[alan_cx]

From an ignorance and slightly tongue in cheek POV...

...is there a difference between discovering a new exploit and discovering a company is open to an old or well known exploit? This sounds like the latter.

I'm all for disclosure of a newly found exploit because by doing so you are informing every one who might have the problem and that allows them to take action, etc. But if this is just one business who refuse to fix a known problem then, well, that's their stupidity, no?

See, the bit that bothers me is that publishing the "news" that one company is vulnerable has to be a bit iffy. Its like publishing a list of buildings that don't have good door locks or something. We don't see that in the real world, so why would it be reasonable for the IT world? I mean, there is no legitimate list of vulnerable buildings created by white hat burglars, is there? Its never been legit for such burglars to gain access to a building and leave a note describing the poor security on the CEO's desk.

[Chirono]

  Its never been legit for such burglars to gain access to a building and leave a note describing the poor security on the CEO's desk.

Unless, of course, you happen to be Richard Feynman. Which most of us aren't.

http://www.silvertrading.net/articles_lagniappe_01_richard_f...

[thornofmight]

I've had "Surely You're Joking" on my Kindle for almost a year now and have never read it, but every time I see anything written about Feynman I realize that I'm almost certainly missing out. He sounds like the most interesting man.

[msg]

You are missing out on a readable book divided into short chapters. It's basically all anecdotes. Easy to intersperse with your other reading.

[schiffern]

>I mean, there is no legitimate list of vulnerable buildings created by white hat burglars, is there?

But the interesting question is not whether such a list has ever been written. The interesting question is whether such a list is legal to write.

Maybe such a list would be beneficial in the long run. Anyone who has practiced lock-picking knows that most lock-based security is little more than an elaborate honor system.

[rdtsc]

> I'm all for disclosure of a newly found exploit because by doing so you are informing every one who might have the problem and that allows them to take action

You also assume that it is the company that will suffer and they are the ones that have to take action. A lot of companies are public facing companies that store and maintain sensitive customer information. I thought the main reason to disclose the research is not to help the company not lose millions at the end of the quarter but to warn their customers that this company can potentially leak your information.

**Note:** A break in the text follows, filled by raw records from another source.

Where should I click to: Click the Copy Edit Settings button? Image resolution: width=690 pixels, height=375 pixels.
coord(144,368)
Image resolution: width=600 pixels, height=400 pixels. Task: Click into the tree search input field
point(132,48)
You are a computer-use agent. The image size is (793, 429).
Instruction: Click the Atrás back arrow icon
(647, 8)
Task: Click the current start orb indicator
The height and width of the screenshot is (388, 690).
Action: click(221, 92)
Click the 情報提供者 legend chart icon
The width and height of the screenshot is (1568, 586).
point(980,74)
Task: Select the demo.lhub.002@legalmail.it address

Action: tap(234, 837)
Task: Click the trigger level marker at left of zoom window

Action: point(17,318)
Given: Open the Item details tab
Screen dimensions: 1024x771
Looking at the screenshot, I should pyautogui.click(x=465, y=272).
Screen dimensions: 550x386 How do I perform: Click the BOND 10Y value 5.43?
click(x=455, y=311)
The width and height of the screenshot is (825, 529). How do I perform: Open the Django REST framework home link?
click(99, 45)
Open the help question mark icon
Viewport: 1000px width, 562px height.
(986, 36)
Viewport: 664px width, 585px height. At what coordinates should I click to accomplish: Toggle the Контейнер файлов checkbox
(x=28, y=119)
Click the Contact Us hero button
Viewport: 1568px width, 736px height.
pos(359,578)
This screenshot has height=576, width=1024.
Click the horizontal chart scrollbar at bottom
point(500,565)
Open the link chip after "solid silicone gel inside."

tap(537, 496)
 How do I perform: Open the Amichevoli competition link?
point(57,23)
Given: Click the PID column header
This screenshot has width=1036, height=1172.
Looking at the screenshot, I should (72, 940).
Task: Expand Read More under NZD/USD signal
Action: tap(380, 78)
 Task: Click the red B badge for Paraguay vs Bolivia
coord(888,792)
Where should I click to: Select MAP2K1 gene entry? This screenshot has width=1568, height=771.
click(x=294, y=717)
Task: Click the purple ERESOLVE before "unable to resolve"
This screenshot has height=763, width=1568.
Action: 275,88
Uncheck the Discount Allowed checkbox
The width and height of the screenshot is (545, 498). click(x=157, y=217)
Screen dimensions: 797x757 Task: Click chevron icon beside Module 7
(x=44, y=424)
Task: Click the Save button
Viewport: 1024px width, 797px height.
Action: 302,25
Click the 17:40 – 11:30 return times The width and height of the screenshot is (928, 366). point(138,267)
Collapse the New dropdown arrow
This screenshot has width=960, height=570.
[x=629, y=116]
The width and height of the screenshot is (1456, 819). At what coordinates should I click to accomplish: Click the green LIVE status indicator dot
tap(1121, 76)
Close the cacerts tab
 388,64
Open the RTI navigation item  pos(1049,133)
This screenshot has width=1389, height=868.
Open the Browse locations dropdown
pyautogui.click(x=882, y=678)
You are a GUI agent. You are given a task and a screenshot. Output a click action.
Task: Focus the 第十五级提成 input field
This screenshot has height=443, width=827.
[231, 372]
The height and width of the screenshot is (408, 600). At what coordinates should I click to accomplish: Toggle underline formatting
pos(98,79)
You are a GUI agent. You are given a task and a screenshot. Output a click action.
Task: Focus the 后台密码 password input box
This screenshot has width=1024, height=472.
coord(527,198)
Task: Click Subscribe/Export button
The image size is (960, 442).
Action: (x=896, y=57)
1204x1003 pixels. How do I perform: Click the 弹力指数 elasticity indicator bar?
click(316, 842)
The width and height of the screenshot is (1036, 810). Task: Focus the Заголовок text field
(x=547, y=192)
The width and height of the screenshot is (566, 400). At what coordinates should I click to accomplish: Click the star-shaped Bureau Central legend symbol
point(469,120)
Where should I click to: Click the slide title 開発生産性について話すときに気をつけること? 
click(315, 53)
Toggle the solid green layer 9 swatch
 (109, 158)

> Its like publishing a list of buildings that don't have good door locks or something.

It is like publishing a list of buildings that store others belongings (like a bank) that doesn't have locks on them. You want to disclose that fact because chances are someone else found the vulnerability and is exploiting it. It would actually seem very irresponsible to not disclose it in that case (after say it turns out many people's stuff goes missing).